A move by EIT to train roading construction workers is being welcomed by local contractors in the face of the massive increase in regional road funding announced by Prime Minister Jacinda Ardern this month.
“We are going to need a lot more people,” said Downers Gisborne branch manager Derek Walker.
“The industry is already struggling to attract people and the average age is quite high,” he said.
The programme being offered by EIT would help get younger people interested and would hopefully help ‘fast-track them into their careers”.
“The announcement of an extra $137 million for roading is great news for the region, but it will take us all a while to ramp up to meet that increase.
“Getting the right people in is not easy because we are competing with forestry. We definitely needed a strategy,” he said.
Having localised training was definitely a step in the right direction.
EIT will offer the New Zealand Certificate in Infrastructure Works from next April, head of school, trades and technology Todd Rogers confirmed yesterday.
The programme is a first for EIT. Planning has been underway for some time to meet NZQA and Tertiary Education Commission approval.
Local contractors have given the proposal 100 percent support, indicating that they will welcome localised training aimed at ensuring new recruits will hit the ground running.

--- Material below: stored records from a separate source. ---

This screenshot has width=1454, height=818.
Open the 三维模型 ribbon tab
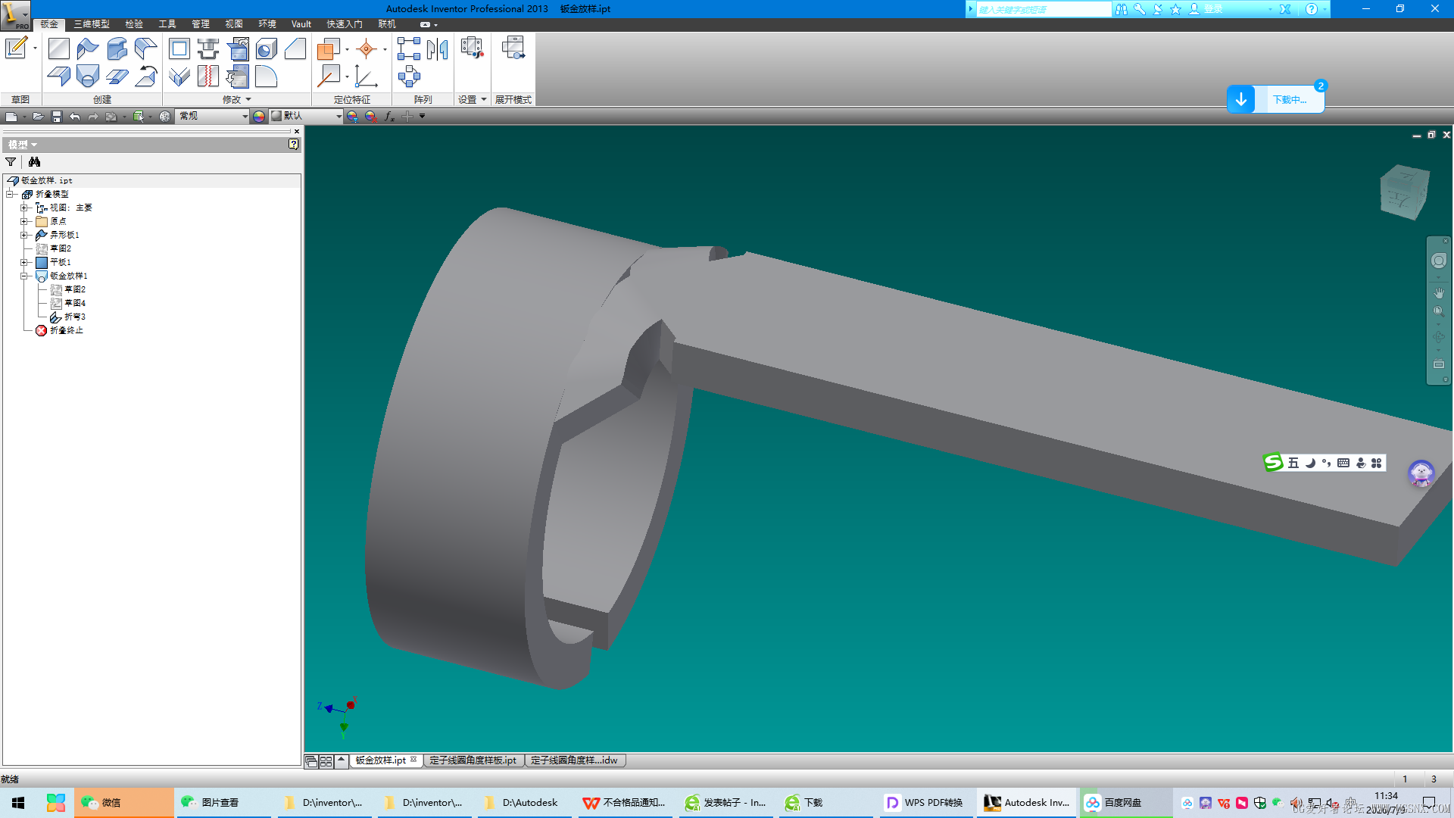[91, 24]
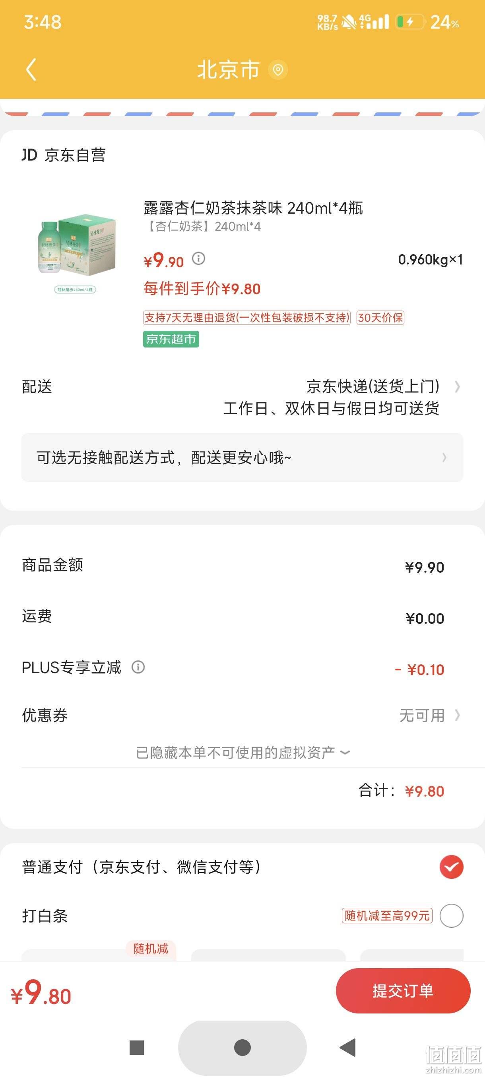The image size is (485, 1077).
Task: Tap the 30天价保 label
Action: click(380, 318)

The programme will be open to new entrants and existing workers, with at least one company already planning to enrol all its unqualified staff next year.
There will be both a 16 week full-time course and part-time study options. The part-time option is designed to cater to those already working in the industry, with evening classes and block courses over a period to meet the industry’s needs.

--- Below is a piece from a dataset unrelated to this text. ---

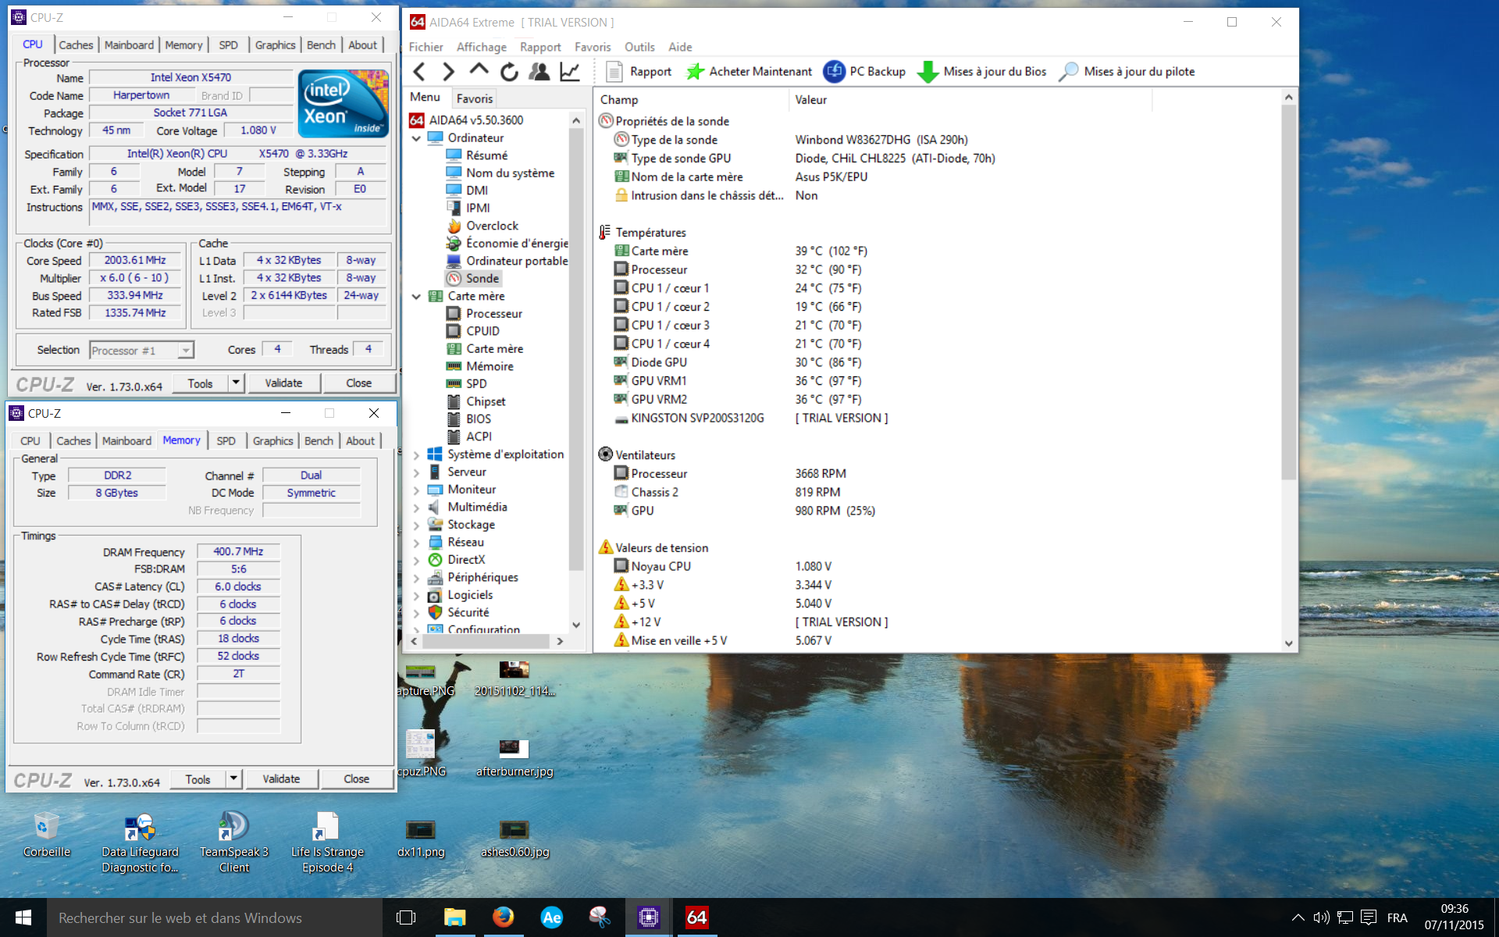Expand the Système d'exploitation node
Viewport: 1499px width, 937px height.
click(416, 454)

Contractors are keen to have graduates who have all the key license endorsements , experience in using specialised equipment and a sound understanding of the health and safety requirements and industry practices.
The Level 3 programme will cover all these areas with EIT supplying all the necessary equipment, either purchased or leased. Students will also be taught traffic management.
The part-time option will include some on-the-job training with work experience for those studying full time.
The programme has the support of the Industry Training Organisation, Connexis.
“It will give those already in the industry the opportunity to work towards a New Zealand Certificate. Newcomers to the industry will gain experience with all related hand-operated equipment and machinery but also fork lifts, wheels, tracks, rollers on an infrastructure site,” said assistant head of trades Tim Jagusch.
Successful students would come out with F, R, T and W endorsements on their licences as well as traffic controllers and dangerous good licences.
“With the increase of work available, this will be a great career choice for those who are prepared to study and we have a great network of support people to help them do that,” said Mr Jagusch.
Currently there are 980 people employed in the roading industry in Hawke’s Bay and Gisborne. This is expected to grow to over 1200 over the next two years. Over half the existing workforce is aged over 45.
The $137 million boost announced by the Prime Minister comes on top of the regions’s annual roading budget.